児玉香織の作品は、そのタイトルにあるようにすべて方眼紙にペンで描かれた線で描かれている。 色もなく、筆跡の表情さえない。
あるのは壁面を覆う、無数の「料理線画」。
2009年の「メークリヒカイト」で、強烈なデビューを果 たし、その後、ARTHK10で発表された、ハンヌ・ダルボーフェンを思わせる揃いの額装による64点組の中国料理のシリーズは連日注目を集め、遂には高橋コレクションに収められた。
料理の本から模写され、特製の方眼紙に下描きも、そして迷いもなく淡々と描かれる線は、CGと見紛う精度を持つ。

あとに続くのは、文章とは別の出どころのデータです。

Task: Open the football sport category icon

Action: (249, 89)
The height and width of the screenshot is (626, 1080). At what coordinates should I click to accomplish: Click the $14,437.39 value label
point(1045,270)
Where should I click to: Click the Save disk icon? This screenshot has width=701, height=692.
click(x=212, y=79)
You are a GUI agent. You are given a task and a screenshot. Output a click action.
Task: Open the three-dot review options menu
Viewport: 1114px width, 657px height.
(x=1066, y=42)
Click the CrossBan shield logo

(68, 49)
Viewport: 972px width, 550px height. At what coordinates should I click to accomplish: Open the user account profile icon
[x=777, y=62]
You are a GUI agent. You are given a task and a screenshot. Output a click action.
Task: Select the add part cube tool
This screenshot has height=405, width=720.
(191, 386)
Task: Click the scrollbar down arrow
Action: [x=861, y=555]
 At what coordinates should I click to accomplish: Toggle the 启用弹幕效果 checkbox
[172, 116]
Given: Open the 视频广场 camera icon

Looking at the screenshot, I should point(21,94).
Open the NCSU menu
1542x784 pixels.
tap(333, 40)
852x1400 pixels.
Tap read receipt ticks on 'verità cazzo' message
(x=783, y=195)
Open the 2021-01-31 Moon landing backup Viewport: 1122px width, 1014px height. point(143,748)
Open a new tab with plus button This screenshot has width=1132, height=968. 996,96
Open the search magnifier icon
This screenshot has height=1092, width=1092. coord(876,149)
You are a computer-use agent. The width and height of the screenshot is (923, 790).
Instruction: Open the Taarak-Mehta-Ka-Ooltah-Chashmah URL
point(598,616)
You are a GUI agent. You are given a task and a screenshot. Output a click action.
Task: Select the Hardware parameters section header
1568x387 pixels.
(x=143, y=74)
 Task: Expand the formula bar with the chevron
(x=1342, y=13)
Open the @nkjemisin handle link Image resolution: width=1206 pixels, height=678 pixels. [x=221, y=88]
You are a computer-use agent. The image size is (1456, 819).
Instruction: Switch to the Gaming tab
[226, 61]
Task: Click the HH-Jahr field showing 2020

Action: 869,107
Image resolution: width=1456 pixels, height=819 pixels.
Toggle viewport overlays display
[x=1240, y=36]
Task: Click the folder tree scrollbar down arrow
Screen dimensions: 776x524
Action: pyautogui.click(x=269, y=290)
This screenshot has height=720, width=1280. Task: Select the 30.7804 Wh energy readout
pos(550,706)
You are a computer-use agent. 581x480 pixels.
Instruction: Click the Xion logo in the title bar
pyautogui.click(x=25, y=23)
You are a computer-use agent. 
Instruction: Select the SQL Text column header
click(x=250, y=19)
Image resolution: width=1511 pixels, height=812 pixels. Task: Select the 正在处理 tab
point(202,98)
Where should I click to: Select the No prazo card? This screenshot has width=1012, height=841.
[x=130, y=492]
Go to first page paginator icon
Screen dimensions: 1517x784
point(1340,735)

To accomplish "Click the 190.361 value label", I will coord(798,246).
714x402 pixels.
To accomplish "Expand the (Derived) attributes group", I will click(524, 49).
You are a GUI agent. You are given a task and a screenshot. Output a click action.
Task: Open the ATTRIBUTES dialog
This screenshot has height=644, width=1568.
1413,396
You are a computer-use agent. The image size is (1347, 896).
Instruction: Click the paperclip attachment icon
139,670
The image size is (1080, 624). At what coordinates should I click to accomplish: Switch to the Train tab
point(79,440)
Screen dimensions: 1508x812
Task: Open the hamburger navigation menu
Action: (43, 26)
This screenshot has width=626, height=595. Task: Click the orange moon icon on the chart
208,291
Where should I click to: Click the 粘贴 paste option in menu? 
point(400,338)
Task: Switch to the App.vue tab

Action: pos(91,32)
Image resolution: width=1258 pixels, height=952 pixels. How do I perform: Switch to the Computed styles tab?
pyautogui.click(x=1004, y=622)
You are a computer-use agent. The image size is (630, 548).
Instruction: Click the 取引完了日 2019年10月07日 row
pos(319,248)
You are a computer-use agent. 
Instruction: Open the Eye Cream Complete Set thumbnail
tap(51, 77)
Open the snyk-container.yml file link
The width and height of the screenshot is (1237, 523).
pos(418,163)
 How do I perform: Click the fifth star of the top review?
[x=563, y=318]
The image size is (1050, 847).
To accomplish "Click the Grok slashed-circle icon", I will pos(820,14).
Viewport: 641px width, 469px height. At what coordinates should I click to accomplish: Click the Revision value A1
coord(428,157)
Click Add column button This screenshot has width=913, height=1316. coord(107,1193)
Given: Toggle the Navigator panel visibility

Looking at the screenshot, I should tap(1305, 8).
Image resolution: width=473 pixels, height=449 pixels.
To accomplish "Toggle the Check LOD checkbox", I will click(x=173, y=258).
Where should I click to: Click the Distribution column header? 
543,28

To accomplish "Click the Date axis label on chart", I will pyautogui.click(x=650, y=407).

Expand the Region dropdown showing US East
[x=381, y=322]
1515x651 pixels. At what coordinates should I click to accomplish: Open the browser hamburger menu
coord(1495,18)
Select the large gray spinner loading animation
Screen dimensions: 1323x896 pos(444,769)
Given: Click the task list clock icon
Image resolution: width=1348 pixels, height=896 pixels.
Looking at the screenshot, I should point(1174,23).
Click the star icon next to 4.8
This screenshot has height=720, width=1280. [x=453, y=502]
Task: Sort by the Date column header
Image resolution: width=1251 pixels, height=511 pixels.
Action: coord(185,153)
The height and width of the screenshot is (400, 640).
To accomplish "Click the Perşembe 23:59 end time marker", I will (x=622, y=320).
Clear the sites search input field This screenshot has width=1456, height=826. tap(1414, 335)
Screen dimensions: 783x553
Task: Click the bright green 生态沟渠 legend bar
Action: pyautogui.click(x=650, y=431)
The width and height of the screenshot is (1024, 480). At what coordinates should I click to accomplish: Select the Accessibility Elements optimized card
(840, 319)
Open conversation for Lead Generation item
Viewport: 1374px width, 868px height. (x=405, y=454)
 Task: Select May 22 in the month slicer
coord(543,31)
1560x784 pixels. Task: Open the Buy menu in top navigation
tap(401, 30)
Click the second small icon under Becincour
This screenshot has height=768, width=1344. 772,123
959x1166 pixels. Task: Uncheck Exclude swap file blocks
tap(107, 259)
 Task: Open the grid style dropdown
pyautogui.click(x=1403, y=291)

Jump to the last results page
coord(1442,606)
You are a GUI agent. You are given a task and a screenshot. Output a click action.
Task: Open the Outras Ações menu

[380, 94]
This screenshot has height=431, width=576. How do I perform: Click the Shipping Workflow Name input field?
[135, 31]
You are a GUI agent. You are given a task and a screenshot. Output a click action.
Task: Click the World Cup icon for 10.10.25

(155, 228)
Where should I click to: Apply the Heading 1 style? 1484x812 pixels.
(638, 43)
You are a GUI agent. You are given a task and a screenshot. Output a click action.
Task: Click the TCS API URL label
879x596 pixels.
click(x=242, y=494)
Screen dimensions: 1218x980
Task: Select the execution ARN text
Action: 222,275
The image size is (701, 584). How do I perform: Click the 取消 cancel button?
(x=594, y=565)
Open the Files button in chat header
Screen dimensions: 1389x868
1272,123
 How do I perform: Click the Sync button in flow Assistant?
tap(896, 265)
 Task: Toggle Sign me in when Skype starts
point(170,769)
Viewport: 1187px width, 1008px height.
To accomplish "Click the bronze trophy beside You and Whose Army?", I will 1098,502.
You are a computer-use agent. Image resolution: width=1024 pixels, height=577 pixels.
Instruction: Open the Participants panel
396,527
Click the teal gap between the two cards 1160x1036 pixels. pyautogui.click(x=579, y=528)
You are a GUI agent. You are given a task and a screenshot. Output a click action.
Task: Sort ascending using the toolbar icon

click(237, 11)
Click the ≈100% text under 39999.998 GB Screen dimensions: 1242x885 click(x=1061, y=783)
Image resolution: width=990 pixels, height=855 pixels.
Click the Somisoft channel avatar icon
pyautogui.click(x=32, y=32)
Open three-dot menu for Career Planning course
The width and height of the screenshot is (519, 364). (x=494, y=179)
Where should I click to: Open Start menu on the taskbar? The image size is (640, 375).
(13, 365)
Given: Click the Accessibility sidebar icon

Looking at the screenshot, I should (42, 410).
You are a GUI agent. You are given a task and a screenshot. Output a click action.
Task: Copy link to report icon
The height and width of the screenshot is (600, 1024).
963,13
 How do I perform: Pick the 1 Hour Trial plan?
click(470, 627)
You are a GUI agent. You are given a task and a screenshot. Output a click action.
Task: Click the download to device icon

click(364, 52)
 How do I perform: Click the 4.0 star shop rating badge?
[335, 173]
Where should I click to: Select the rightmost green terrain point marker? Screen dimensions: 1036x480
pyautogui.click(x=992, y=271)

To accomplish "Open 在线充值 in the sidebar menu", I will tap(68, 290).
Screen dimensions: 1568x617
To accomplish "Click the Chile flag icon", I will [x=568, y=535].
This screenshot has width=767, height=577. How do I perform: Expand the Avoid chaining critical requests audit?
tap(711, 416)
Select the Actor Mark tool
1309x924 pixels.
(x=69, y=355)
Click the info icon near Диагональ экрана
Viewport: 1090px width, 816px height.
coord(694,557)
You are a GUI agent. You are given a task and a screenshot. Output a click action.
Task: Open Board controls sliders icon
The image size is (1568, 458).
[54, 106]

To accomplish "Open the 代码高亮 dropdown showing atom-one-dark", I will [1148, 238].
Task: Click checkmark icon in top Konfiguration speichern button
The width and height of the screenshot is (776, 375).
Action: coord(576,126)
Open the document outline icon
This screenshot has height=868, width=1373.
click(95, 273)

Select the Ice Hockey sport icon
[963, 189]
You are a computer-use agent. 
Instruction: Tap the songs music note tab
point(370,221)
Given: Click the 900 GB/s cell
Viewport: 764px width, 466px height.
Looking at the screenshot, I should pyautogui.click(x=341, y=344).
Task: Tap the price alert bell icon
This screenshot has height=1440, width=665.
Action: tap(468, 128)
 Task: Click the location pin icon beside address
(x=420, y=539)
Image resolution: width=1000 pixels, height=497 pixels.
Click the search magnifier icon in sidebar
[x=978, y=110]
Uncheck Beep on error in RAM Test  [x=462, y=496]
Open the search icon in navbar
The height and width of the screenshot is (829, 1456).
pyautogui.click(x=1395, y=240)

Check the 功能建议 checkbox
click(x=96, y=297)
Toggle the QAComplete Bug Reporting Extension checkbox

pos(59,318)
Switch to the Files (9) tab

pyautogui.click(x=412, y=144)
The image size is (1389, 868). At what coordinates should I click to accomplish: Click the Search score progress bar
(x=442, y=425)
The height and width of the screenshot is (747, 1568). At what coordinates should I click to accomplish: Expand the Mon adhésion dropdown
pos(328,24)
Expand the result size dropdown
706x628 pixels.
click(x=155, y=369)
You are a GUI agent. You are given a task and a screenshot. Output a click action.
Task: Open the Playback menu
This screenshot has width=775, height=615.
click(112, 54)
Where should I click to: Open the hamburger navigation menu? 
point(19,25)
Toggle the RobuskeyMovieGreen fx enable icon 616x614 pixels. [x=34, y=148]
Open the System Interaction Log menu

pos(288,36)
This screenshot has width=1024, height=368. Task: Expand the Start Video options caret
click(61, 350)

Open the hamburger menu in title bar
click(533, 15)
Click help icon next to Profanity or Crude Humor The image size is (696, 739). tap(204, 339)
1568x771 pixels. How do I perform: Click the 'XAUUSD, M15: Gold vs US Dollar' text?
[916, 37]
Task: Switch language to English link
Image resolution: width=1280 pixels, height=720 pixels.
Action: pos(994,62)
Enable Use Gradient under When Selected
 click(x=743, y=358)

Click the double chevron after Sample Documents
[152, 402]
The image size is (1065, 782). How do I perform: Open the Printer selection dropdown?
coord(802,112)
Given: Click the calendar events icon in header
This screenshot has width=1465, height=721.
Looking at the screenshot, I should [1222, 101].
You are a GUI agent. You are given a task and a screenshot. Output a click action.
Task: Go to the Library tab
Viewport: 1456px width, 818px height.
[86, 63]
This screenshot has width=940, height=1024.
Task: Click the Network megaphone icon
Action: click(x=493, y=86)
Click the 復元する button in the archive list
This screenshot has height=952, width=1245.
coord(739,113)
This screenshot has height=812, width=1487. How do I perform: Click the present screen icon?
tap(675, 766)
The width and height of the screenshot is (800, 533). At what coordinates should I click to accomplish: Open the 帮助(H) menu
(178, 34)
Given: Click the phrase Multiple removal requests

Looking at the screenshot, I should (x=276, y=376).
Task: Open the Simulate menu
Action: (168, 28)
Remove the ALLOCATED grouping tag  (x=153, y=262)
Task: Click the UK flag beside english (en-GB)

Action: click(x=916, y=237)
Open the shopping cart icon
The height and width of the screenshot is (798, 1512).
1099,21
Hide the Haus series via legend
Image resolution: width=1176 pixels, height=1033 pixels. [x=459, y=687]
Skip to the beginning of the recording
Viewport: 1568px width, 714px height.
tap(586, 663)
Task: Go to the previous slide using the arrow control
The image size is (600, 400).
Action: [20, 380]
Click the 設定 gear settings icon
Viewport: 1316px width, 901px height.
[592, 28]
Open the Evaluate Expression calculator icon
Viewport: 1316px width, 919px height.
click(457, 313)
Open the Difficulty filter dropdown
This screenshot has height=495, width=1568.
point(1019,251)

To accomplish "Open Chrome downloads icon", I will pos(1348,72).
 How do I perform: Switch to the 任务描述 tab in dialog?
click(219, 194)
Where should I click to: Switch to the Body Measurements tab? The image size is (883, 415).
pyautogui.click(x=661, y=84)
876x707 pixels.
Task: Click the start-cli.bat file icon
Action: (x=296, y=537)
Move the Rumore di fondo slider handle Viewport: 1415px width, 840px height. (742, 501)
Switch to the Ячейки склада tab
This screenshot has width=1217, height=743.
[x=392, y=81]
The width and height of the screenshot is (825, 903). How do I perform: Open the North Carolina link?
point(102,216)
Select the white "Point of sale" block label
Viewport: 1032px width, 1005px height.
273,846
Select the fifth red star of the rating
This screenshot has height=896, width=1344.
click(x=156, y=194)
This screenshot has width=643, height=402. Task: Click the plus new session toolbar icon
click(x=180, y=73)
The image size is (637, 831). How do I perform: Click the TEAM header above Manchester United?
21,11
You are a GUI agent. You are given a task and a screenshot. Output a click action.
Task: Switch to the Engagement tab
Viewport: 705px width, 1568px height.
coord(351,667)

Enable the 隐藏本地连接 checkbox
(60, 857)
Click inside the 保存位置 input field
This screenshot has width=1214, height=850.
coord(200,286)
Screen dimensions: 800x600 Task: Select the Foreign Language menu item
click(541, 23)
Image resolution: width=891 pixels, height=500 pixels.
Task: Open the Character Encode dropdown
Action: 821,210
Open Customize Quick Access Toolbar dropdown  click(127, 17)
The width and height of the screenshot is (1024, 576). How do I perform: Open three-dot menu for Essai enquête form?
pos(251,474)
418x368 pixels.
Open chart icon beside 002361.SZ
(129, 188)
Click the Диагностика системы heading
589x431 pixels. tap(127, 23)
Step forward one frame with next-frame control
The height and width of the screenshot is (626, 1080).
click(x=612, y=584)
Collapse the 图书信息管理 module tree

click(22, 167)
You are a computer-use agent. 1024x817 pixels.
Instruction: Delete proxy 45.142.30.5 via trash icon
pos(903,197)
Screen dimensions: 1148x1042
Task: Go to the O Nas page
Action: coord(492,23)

そこにはモチーフの持つ華やかさと言ったものは廃され、正確に写しとりたいという、児玉 の強烈な欲望だけが鮮明に表れている様に見える。
余りに冷静な欲望の反映は、独特の不安定な構図とあいまって、見飽きる事がない。
その細部の絡まりを追いかけるのはボッシュやブリューゲルの不思議な怪物達を探しまわる感覚にも似ている。
無数のB5サイズから大画面 への変化(しかし解像度は何ら変わらないのだ!)は、より絵画としての確立を目論むように見える。 単純な欲望の反映は、今や明確に作品としての強度を獲得したといえるだろう。